Will there be guidance on the type of sampling (grab/composite) for initial characterization and on-going analysis?
- TENORM characterization should start with 3-6 preliminary samples, which could be either 3-6 grab samples or 3-6 composite samples.
- The key is that the SW-846 calculator needs multiple data points to evaluate the variation between the data points. One single composite sample (regardless how many individual samples are combined into a composite sample) is not enough for the SW-846 calculation.
- The guidance will include the above information.
It states in the guidance that you only need to analyze for radionuclides specific to operation generating TENORM. However, this is not explicitly stated in the rule. For waste water and biosolid application, can we only analyze for Radium 226 and 228 and still be in compliance? Or do we need to do initial characterization to show exemption from Lead-210 and Polonium-210?
- You only need to analyze for Ra-226 and Ra-228. You do not need to test your material for Pb-210 and Po-210 to demonstrate exemption. One exception is that if you accept a material for treatment from a generator and that material has known Pb-210 and Po-210 concentrations exceeding the Ra-226 concentration, then you will need to test your material for Pb-210 and Po-210.
Do I need to sample my material for gross alpha and gross beta?
- Not for the purpose of complying with Part 20. You may need to sample your material for gross alpha or gross beta if required by other regulations.

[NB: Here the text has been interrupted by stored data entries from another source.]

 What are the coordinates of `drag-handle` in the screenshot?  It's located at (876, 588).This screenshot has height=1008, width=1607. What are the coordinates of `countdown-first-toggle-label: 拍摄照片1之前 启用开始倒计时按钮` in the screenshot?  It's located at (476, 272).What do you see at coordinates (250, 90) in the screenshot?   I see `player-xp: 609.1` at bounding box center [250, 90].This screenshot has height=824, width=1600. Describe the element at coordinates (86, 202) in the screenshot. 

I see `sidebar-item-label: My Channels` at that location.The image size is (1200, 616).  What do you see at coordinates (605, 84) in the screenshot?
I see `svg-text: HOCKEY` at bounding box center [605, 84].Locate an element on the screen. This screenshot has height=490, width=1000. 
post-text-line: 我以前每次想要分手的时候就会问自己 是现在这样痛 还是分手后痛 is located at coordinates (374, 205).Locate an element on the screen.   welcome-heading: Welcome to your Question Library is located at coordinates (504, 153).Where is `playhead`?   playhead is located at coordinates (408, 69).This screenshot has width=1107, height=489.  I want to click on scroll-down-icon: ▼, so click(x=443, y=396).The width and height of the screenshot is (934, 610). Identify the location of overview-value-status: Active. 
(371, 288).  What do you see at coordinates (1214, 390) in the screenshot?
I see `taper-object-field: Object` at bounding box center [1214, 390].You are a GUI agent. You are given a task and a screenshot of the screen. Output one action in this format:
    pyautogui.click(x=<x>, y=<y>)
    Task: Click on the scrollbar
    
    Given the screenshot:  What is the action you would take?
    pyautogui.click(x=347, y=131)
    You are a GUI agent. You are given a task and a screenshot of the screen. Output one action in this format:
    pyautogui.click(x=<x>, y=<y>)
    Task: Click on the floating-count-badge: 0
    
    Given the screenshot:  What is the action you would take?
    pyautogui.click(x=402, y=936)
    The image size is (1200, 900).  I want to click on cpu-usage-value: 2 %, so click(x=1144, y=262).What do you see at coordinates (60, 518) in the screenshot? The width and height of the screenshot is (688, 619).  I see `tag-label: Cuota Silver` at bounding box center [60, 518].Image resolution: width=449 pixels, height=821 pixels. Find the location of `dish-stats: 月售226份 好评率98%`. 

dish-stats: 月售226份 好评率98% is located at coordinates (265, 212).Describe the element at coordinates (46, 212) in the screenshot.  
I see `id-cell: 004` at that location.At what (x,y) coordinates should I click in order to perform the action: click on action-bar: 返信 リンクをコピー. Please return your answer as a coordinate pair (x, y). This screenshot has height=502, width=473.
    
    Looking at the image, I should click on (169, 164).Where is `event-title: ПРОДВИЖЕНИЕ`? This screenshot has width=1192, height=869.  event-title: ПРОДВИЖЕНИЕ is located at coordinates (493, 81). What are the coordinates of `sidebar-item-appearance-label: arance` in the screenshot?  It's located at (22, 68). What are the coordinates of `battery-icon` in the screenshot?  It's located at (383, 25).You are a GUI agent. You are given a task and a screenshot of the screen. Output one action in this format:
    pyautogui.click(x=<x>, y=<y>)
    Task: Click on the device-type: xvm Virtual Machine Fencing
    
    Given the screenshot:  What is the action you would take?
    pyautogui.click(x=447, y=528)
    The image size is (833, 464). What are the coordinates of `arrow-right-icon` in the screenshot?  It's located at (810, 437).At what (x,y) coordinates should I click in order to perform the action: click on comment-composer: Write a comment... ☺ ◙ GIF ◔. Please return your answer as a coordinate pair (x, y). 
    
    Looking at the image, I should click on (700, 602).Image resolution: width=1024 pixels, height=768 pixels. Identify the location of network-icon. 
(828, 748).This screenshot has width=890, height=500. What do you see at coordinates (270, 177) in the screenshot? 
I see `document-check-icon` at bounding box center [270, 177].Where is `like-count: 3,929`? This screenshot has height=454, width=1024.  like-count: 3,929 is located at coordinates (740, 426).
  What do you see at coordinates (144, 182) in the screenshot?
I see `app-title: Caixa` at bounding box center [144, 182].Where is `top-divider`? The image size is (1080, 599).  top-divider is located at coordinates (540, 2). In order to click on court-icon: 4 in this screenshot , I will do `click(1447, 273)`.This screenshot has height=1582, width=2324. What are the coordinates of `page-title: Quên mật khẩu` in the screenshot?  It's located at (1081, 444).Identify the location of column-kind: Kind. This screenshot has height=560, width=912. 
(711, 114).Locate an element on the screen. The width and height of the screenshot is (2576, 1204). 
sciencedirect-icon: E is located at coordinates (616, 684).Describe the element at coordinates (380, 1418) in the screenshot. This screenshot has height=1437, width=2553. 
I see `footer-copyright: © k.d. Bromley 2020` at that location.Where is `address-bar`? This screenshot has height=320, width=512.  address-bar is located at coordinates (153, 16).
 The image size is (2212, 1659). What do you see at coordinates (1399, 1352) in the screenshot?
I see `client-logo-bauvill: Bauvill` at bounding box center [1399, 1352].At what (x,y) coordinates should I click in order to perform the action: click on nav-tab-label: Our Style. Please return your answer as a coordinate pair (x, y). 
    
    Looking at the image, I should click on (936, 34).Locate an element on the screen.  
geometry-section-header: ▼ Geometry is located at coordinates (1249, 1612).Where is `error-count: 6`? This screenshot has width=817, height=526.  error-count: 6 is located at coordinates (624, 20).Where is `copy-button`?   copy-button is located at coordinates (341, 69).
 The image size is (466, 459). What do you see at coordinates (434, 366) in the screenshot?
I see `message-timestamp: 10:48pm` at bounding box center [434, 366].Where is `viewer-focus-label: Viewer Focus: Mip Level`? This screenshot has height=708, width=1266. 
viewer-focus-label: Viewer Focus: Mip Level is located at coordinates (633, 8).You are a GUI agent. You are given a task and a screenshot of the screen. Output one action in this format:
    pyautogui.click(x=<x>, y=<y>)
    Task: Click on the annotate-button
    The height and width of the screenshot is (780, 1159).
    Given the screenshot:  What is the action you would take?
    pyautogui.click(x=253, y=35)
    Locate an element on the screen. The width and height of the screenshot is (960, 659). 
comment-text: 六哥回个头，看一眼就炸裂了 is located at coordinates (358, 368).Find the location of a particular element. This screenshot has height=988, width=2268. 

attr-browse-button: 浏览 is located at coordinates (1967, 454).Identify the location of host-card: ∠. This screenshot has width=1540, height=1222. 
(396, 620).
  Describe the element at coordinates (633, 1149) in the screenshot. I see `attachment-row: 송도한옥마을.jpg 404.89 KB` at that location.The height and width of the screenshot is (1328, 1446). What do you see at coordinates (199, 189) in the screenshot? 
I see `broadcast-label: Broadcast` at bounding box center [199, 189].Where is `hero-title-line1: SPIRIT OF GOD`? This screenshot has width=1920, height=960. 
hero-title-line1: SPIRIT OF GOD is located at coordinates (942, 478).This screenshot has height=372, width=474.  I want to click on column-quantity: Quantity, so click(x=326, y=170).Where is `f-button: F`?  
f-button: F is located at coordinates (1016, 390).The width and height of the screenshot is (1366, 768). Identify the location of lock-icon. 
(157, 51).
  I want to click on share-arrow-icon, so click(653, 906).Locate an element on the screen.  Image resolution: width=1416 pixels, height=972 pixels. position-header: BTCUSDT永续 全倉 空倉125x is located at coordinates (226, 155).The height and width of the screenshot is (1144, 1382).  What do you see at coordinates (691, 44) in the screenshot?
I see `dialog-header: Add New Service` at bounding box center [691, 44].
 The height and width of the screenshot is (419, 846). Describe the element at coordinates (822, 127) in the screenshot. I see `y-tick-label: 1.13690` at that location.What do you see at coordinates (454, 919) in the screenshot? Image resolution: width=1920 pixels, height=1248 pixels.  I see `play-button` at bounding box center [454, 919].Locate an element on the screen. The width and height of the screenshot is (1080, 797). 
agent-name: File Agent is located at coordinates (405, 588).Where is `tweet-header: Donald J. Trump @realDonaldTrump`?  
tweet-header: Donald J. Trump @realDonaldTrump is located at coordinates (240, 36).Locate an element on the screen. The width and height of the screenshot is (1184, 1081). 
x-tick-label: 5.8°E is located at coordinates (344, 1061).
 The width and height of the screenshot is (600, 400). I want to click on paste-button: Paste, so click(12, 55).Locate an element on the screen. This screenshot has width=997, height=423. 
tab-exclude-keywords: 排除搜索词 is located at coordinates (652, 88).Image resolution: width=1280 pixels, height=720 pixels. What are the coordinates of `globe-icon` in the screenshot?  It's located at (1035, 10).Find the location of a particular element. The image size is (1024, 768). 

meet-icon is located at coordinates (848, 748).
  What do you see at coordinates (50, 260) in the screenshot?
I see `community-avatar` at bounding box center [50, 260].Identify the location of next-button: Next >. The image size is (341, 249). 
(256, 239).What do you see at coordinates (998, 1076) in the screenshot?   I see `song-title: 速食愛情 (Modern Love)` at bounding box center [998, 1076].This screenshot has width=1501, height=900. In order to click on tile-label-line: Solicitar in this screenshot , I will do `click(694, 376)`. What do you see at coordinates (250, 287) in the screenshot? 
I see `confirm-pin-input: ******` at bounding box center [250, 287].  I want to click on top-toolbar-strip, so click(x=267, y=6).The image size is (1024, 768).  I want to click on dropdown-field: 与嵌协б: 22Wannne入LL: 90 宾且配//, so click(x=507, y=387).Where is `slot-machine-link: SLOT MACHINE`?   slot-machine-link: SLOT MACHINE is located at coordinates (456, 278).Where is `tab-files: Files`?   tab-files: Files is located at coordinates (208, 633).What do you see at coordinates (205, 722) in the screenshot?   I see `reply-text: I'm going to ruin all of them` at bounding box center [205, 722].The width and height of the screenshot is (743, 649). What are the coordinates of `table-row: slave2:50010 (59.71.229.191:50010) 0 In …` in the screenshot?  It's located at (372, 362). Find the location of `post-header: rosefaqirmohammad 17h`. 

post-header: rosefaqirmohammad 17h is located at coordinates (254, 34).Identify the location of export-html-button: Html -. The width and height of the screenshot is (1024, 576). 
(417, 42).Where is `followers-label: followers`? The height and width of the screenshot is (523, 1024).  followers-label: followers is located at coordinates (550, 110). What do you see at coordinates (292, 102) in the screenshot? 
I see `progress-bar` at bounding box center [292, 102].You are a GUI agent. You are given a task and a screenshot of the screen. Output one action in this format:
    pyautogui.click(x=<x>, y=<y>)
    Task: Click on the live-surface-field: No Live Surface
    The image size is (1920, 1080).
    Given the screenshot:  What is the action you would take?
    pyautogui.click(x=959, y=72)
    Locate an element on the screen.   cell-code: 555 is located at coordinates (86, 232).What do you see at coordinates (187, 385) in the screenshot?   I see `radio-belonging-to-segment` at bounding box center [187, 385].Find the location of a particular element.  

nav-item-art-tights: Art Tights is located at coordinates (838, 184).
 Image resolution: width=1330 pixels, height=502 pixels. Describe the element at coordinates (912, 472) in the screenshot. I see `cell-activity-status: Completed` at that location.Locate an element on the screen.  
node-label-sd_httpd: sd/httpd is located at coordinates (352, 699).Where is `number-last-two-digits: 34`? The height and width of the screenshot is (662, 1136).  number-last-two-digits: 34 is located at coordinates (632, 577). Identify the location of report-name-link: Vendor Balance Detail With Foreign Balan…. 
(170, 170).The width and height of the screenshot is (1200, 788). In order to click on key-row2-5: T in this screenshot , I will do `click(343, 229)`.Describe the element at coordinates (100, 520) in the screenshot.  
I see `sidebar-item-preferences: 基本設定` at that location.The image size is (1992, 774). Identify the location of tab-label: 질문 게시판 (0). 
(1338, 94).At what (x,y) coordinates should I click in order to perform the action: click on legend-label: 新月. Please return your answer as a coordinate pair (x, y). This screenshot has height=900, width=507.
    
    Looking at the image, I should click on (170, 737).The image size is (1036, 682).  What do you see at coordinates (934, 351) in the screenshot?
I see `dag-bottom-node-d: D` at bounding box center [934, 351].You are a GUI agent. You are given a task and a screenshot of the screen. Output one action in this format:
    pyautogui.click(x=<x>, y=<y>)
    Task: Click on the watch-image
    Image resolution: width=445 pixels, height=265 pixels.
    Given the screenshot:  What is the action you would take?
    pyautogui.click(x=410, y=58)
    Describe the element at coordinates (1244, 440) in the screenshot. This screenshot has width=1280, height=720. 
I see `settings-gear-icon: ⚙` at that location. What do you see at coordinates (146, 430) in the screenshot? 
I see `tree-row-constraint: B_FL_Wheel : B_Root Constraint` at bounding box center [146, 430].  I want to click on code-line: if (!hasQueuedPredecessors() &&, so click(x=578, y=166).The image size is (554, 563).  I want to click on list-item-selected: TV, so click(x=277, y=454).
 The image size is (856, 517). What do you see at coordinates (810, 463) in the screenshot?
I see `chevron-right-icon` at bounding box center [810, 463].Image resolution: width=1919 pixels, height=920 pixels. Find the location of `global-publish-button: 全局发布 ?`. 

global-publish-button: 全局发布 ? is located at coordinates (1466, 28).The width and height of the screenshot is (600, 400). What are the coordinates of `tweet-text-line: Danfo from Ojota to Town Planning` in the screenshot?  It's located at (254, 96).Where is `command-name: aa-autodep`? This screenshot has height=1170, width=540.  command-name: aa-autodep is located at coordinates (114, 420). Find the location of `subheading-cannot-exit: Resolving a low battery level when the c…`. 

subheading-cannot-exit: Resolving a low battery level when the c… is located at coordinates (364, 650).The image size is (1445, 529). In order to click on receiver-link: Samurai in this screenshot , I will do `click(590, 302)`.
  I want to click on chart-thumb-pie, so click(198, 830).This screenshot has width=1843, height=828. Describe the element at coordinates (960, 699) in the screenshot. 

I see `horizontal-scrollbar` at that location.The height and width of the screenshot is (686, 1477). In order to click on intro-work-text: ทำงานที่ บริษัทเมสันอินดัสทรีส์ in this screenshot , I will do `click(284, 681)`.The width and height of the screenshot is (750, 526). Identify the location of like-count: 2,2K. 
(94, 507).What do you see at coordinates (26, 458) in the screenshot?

For land application of biosolids, there is no requirement to sample the fields for TENORM, right?
For biosolids land application, will we have to conduct training for the land owners/farmers who have access to fields where biosolids are applied?
- No, you are not required to provide trainings to land owners/farmers.
What field screening technologies and methods can be appropriately used and endorsed by CDPHE for TENORM characterization?
- Any field screening methods should be provided to the department for approval.
Where can one find the information related to the background determination?
- You may use either the department approved background values or determine site-specific background values.
- Department approved background values are:
- Ra-226: 1.4 pCi/g
- Ra-228: 1.3 pCi/g
- Pb-210: 1.4 pCi/g
- Po-210: 1.4 pCi/g
- Site-specific background values can be determined by initially taking 6-10 samples from the surface soil, either at the treatment site or the disposal site, and then using the department’s site specific background determination calculator to determine how many more background samples are needed and to calculate the final background value for each isotope.
Has Addendum A been developed?
- The department continues developing the guidance including the Addendum A.
- Draft guidance will be posted on the guidance development webpage once available.